[BEGIN]

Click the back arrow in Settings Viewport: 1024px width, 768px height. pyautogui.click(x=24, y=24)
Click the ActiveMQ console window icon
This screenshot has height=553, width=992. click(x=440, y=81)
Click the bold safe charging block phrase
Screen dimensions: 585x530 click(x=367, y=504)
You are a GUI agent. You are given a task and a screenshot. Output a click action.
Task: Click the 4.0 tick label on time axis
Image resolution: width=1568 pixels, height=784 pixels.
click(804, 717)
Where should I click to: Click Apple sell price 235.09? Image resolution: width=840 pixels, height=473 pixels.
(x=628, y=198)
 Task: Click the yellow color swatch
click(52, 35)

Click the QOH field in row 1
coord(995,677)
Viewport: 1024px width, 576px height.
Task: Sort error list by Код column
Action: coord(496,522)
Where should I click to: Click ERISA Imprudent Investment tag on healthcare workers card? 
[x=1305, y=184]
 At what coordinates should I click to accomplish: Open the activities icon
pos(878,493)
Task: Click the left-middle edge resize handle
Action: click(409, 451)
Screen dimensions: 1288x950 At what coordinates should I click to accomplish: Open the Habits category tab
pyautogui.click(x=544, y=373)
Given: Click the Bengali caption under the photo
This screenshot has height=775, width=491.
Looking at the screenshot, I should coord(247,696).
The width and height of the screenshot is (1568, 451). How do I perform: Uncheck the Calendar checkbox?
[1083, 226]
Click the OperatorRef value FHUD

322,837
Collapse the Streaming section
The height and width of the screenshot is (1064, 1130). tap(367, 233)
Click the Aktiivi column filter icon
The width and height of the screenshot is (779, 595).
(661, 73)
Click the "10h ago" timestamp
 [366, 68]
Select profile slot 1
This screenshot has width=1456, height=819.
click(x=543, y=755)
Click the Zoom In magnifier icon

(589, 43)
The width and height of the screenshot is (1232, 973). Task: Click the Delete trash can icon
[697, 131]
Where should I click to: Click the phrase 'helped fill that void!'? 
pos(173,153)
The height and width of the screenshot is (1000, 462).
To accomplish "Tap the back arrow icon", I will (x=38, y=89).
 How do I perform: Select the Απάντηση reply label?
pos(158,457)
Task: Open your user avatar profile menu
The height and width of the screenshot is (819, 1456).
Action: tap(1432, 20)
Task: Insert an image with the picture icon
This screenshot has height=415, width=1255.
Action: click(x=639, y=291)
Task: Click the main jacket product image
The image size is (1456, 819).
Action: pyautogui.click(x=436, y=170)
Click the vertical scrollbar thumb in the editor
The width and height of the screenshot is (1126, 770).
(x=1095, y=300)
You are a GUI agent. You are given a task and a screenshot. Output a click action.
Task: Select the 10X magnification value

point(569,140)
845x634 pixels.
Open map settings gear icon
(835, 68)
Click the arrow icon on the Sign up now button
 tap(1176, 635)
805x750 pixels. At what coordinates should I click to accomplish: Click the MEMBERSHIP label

[END]

### [Exercise]
Lay out everything from the line containing "Given: Click the" down to the line containing "pos(173,153)" as a JSON list of strings, one string per line, skipping blank lines.

### [Complete output]
[
  "Given: Click the Bengali caption under the photo",
  "This screenshot has height=775, width=491.",
  "Looking at the screenshot, I should coord(247,696).",
  "The width and height of the screenshot is (1568, 451). How do I perform: Uncheck the Calendar checkbox?",
  "[1083, 226]",
  "Click the OperatorRef value FHUD",
  "322,837",
  "Collapse the Streaming section",
  "The height and width of the screenshot is (1064, 1130). tap(367, 233)",
  "Click the Aktiivi column filter icon",
  "The width and height of the screenshot is (779, 595).",
  "(661, 73)",
  "Click the \"10h ago\" timestamp",
  " [366, 68]",
  "Select profile slot 1",
  "This screenshot has width=1456, height=819.",
  "click(x=543, y=755)",
  "Click the Zoom In magnifier icon",
  "(589, 43)",
  "The width and height of the screenshot is (1232, 973). Task: Click the Delete trash can icon",
  "[697, 131]",
  "Where should I click to: Click the phrase 'helped fill that void!'? ",
  "pos(173,153)"
]